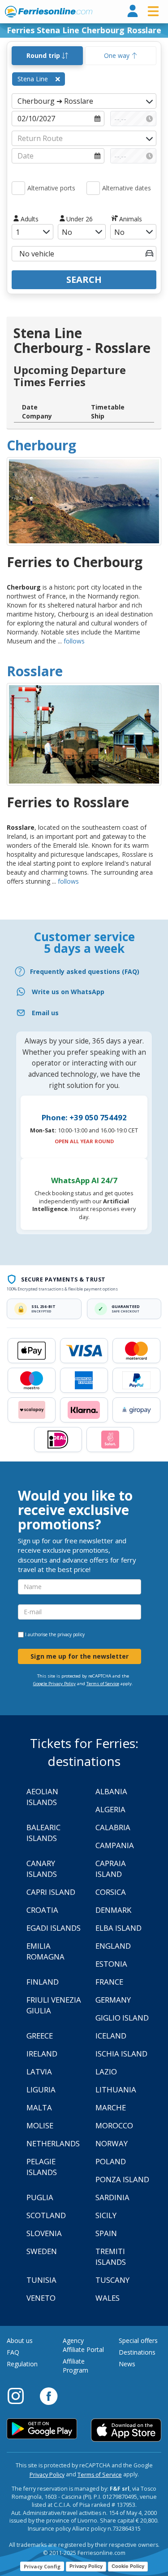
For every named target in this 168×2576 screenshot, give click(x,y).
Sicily (105, 2215)
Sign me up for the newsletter (79, 1656)
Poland (110, 2161)
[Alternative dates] (93, 188)
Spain (106, 2233)
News (127, 2364)
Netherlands (53, 2143)
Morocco (114, 2125)
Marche (110, 2107)
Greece (39, 2035)
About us (20, 2340)
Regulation (22, 2364)
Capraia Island (110, 1868)
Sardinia (112, 2197)
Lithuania (115, 2089)
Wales (107, 2298)
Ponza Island (122, 2179)
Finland (42, 1982)
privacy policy (71, 1634)
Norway (111, 2143)
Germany (113, 2000)
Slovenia (44, 2233)
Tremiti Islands (110, 2256)
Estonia (111, 1964)
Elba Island (118, 1928)
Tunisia (41, 2280)
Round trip (44, 55)
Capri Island (50, 1892)
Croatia (42, 1910)
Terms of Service (102, 1684)
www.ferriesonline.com (48, 11)
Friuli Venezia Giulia (53, 2005)
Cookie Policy (128, 2566)
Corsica (110, 1892)
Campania (114, 1845)
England (113, 1946)
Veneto (41, 2298)
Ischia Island (121, 2053)
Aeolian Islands (42, 1796)
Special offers (138, 2340)
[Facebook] (48, 2395)
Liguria (41, 2089)
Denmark (113, 1910)
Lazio (106, 2071)
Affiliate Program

########

WORK REQUEST: With the images omitted, return the full material exactly.

RESULT OF THE EXERCISE:
For every named target in this 168×2576 screenshot, give click(x,y).
Sicily (105, 2215)
Sign me up for the newsletter (79, 1656)
Poland (110, 2161)
[Alternative dates] (93, 188)
Spain (106, 2233)
News (127, 2364)
Netherlands (53, 2143)
Morocco (114, 2125)
Marche (110, 2107)
Greece (39, 2035)
About us (20, 2340)
Regulation (22, 2364)
Capraia Island (110, 1868)
Sardinia (112, 2197)
Lithuania (115, 2089)
Wales (107, 2298)
Ponza Island (122, 2179)
Finland (42, 1982)
privacy policy (71, 1634)
Norway (111, 2143)
Germany (113, 2000)
Slovenia (44, 2233)
Tremiti Islands (110, 2256)
Estonia (111, 1964)
Elba Island (118, 1928)
Tunisia (41, 2280)
Round trip (44, 55)
Capri Island (50, 1892)
Croatia (42, 1910)
Terms of Service (102, 1684)
www.ferriesonline.com (48, 11)
Friuli Venezia Giulia (53, 2005)
Cookie Policy (128, 2566)
Corsica (110, 1892)
Campania (114, 1845)
England (113, 1946)
Veneto (41, 2298)
Ischia Island (121, 2053)
Aeolian Islands (42, 1796)
Special offers (138, 2340)
[Facebook] (48, 2395)
Liguria (41, 2089)
Denmark (113, 1910)
Lazio (106, 2071)
Affiliate Program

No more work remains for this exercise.